Here's the one point of clarification: does the preceding paragraph
about "all handlers are executed" apply only to withCallingHandlers,
or does it include tryCatch as well?  Rereading ?tryCatch, it still
looks as if the first match only will fire.
....
> 
> Hopefully a more extensive document on this will get written in the
> next few months; for now the notes available off the developer page
> may be useful.
> 
> best,
> 
> luke
Great.  FWIW, here are some suggestions about the documentation:

I would find a presentation that provided an overall orientation and
then worked down easiest to follow.  So, goiing from the top down: 
1. there are 3 forms of exception handling: try/catch, calling
handlers and restarts.
2. the characteristic behavior of each is ... (i.e., what's the flow
of control).  Maybe give a snippet of typical uses of each.
3. the details (exact calling environment of the handler(s), matching
rules, syntax...)
4. try() is basically a convenient form of tryCatch.
5. Other relations between these 3 forms: what happens if they are
nested; how restarts alter the "standard" control flow of the other
forms.  I also found the info that the restart mechanism is the most
general and complicated useful for orientation (that might go under
point 1).

It might be appropriate to document each form on a separate manual
page; I'm not sure if they are too linked (particularly by the use of
conditions and the control flow of restart) to make that a good idea.

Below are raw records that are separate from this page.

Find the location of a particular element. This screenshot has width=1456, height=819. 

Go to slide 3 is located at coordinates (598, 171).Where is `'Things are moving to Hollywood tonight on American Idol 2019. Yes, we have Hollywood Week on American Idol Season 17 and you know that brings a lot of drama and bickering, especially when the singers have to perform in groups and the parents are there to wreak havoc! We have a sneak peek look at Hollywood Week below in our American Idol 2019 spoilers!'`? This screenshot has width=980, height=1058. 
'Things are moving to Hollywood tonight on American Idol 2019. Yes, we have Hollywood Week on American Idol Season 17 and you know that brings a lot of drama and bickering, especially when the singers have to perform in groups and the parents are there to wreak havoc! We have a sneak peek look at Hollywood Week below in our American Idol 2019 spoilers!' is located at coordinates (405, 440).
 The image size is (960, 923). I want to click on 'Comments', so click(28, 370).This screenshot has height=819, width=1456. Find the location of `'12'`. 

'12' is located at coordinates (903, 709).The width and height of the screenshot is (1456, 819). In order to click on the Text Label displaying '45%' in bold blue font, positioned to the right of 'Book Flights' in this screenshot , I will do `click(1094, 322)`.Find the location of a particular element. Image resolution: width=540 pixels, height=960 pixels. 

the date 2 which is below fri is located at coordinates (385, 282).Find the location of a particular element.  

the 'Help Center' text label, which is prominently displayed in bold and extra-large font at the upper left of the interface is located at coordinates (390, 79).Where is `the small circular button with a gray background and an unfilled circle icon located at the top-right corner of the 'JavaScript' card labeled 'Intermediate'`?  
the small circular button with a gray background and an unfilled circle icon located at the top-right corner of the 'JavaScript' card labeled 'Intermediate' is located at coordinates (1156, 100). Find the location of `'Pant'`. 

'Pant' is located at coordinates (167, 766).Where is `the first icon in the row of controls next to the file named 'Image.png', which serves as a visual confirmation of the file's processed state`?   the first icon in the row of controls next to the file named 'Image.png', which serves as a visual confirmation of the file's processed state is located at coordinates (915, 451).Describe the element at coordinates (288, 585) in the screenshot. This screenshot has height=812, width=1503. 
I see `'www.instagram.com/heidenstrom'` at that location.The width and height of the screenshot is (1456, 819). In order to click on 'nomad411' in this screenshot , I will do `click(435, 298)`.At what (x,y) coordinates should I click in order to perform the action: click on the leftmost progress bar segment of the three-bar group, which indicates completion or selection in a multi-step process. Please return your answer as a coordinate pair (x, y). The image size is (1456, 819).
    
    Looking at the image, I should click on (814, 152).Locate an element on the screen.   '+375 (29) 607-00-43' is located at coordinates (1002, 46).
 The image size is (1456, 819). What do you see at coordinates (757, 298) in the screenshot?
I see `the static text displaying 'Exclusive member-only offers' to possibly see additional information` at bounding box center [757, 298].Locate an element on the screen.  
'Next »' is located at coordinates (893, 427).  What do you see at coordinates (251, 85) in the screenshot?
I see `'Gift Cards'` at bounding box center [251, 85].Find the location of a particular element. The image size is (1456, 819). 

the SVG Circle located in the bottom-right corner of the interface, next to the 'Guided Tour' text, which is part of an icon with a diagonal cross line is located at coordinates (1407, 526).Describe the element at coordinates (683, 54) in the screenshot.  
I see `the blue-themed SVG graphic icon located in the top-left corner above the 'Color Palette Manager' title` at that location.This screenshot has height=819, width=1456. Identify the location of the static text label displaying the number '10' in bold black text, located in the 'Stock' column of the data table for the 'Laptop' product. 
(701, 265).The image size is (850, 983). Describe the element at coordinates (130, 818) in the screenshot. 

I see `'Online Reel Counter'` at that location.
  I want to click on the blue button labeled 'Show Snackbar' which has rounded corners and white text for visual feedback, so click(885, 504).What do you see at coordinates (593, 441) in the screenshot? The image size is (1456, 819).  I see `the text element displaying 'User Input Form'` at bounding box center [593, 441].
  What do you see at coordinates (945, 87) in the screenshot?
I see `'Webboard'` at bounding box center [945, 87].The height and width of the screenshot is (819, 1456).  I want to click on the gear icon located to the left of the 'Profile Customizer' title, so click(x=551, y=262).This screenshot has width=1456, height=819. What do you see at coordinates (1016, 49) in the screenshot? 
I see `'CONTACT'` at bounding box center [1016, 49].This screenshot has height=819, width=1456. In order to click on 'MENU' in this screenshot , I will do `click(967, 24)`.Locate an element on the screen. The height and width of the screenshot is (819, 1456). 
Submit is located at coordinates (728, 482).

I notice that some of the outline above is not the standard R manual
format; maybe the big picture should go in the language manual or on a
concept page (?Exceptions maybe).

Be explicit about the relations between conditions (class inheritance
relations).

Be explicit about how handlers are chosen and which forms they take.

It might be worth mentioning stuff that is a little surprising.  The
fact that the value of  the finally is not the value of the tryCatch
was a little surprising, since usually the value of a series of
statements or expression is that of the last one.  The fact that
signalCondition can participate in two different flows of control
(discussion snipped above) was also surprising to me.  In both cases
the current ?tryCatch is pretty explicit already, so that's not the
issue.

I found the current language (for ?tryCatch) about the calling context
of different handlers a bit obscure.  For example, discussing tryCatch:
   " If a handler
     is found then control is transferred to the 'tryCatch' call that
     established the handler, the handler found and all more recent
     handlers are disestablished, the handler is called with the
     condition as its argument, and the result returned by the handler
     is returned as the value of the 'tryCatch' call."
It seems to me that control is transferred to within the tryCatch
call, rather than to the call itself.  I'd expect transferring control
to the call to re-execute the whole thing, ad infinitum.  I found the
seemingly less formal description in [1] easier to grasp:
" When an exception is signaled, the most recently established handler
that matches the exception (for which the exception inherits from the
specified class) is chosen, control transfers back to the try.catch
expression, the handler function is called, and the value returned by
the handler function is returned by the try.catch call. "

?tryCatch refers to "up" and "down" the stack in a few places.
Although there is really only one plausible reading, referring to
handlers established before or after the focal handler might be
clearer (at least in my head, I have an image of call stacks sometimes
going down in physical memory as they grow).